Passons dès lors à Blink 182. Il est aujourd’hui passablement compliqué, vu la multiplication de charts prétendument « officiels », de retrouver la position réelle de tubes d’il y a 15 ans. Si on croit une petite recherche sur la version anglophone de Wikipedia, il semble toutefois que Blink 182 n’ait en fait jamais eu d’indiscutable numéro un en 2001. Le groupe a cartonné, ça oui, mais visiblement, les trois singles tirés de l’album Take off Your Pants & Jacket (The Rock Show, First Date et Stay Together for the Kids) ont respectivement été au mieux classés numéro 2, numéro 6 et numéro 7 dans les charts du Billboard. Or, ce qui est encore plus étonnant, c’est que si l’on va sur la page Blink 182 du site du Billboard, des trois morceaux cités, c’est bien The Rock Show qui a le mieux marché, mais toutefois sans ne jamais dépasser la 71e place du classement! Bref, il y a de quoi rester dubitatif (NdlR: cette chronique sera amendée si quelqu’un a de meilleures infos à ce sujet). Par contre, ce qui est certain, c’est que le Tarzan des studios Disney est sorti au cinéma en juin 1999 et en DVD en février 2000. Autrement dit, en 2001, il ne devait plus rester des masses de salles de cinéma pour le projeter, 2001 ayant d’ailleurs surtout été pour Disney l’année de Monster, Inc.
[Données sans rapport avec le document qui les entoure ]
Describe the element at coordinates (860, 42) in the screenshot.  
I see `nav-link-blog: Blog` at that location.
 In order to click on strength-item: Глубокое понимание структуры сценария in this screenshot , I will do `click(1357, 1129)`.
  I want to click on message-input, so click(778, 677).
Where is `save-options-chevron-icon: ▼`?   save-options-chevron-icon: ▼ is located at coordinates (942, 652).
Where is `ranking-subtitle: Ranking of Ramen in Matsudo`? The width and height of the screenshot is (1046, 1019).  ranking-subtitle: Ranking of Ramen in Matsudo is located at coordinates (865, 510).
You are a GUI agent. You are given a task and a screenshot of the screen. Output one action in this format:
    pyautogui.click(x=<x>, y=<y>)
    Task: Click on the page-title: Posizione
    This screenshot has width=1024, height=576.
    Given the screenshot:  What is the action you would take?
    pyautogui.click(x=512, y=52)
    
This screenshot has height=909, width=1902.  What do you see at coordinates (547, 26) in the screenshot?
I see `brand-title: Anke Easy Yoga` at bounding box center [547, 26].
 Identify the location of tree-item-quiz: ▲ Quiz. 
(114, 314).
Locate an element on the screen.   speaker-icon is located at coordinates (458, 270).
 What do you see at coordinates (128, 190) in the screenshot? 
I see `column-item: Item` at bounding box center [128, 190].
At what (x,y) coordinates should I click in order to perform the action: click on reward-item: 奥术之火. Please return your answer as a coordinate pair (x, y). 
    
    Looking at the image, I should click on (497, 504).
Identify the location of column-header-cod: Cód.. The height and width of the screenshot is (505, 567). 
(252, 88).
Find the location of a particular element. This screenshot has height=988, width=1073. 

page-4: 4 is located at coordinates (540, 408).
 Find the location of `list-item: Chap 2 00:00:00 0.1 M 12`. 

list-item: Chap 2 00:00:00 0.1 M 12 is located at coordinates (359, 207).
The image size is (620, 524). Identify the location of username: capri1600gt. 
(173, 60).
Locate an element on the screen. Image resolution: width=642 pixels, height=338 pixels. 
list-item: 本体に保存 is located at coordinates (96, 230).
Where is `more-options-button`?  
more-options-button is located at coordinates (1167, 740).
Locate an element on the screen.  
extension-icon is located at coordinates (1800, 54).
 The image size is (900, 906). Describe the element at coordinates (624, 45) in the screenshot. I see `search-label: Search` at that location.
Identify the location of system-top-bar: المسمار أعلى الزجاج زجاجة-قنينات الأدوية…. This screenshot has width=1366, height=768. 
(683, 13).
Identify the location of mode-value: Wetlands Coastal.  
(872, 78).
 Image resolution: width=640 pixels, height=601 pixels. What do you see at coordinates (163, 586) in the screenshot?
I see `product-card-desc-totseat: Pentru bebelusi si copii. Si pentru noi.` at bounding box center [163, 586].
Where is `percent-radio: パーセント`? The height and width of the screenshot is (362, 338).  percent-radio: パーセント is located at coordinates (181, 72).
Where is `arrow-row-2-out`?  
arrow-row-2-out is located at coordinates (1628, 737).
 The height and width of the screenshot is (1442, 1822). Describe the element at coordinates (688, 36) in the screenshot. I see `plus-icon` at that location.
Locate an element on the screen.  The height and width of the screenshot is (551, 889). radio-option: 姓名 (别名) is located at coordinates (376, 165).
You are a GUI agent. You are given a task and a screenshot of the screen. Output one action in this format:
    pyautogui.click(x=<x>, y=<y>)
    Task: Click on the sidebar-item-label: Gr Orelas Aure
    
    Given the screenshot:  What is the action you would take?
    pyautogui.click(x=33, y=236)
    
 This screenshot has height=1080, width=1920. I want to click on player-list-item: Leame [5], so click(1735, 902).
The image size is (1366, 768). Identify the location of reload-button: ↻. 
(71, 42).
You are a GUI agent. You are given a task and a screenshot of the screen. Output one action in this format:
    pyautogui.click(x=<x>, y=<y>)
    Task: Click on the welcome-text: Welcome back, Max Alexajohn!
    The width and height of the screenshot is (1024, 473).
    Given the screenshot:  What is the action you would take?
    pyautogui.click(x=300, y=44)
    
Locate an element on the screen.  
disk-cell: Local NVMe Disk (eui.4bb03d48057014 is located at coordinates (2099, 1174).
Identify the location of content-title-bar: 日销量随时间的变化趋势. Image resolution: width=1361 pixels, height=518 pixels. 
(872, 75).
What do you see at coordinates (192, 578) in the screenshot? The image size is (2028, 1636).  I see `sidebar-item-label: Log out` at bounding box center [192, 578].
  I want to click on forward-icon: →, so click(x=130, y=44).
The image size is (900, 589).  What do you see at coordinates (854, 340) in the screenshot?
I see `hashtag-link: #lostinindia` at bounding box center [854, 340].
Quelle importance, tout ça? Pourquoi chercher à fact-checker une petite blague sur Twitter? Comment oser avancer que le succès de celle-ci est effrayant, surtout après un week-end aussi tragique? Ce n’est qu’un petit message qui plaît parce qu’il rappelle aux gens leur jeunesse, un passé fantasmé meilleur, une année 2001 plutôt cool dans pas mal de souvenirs, jusqu’en septembre du moins. Peu importe donc que cela soit vrai ou faux… Mais justement, c’est parce que cette andouillerie précède un coup d’État en Turquie qu’elle en devient effrayante. « L’histoire se répète », « ça me rappelle 1980, quand j’étais gamin », n’ai-je pas arrêté de lire sur les réseaux sociaux alors que l’armée turque tentait de prendre le pouvoir vendredi soir, il est vrai pour la cinquième fois depuis 1960. Or, l’histoire ne se répète pas, mais pour le savoir, il faudrait déjà la connaître ou du moins, prendre la peine de se renseigner. Se renseigner sur qui défend principalement cette idée d’histoire cyclique aussi, et pourquoi, parce que ce n’est pas forcément jojo ni dénué d’arrière-pensées. Mais si les gens ne le font pas pour une petite blague voulue légère, pourquoi le feraient-ils pour quelque chose d’aussi complexe que l’histoire tortueuse des rapports entre la Turquie politique et son armée, une affaire qui s’étale sur plus d’un demi-siècle? Pourquoi n’iraient-ils pas là aussi préférer un raccourci séduisant, même si passablement faux? Pire encore: si une blague pourrie situant en 2001 des évènements pop-culturels majeurs de 1999 et 2000 est à ce point applaudie, n’est-ce pas la preuve que « l’amnésie digitale » (1) n’est pas un concept à la noix, mais bien quelque chose de drôlement problématique? Enfin, si votre filtre à couillonnades laisse passer une telle énormité « qu’un Clinton dans la course à la présidence en 2001 », comment va-t-il fonctionner aux prochaines carabistouilles sorties par la coalition kamikaze, Maggie Theresa & Bojo La Blonde, le commissaire divisionnaire Valls, Vlad Poutine, Donnie Trump et autres Erdogan? Continuellement réécrire l’histoire vu que de toute façon les gens s’en foutent, ça ne vous rappelle rien? Le 1987 d’Orwell, par exemple?

(1) En gros: plus vous passez de temps sur les réseaux sociaux, plus vous avez des chances d’oublier complètement ce qui s’est réellement passé dans le monde quelques années auparavant.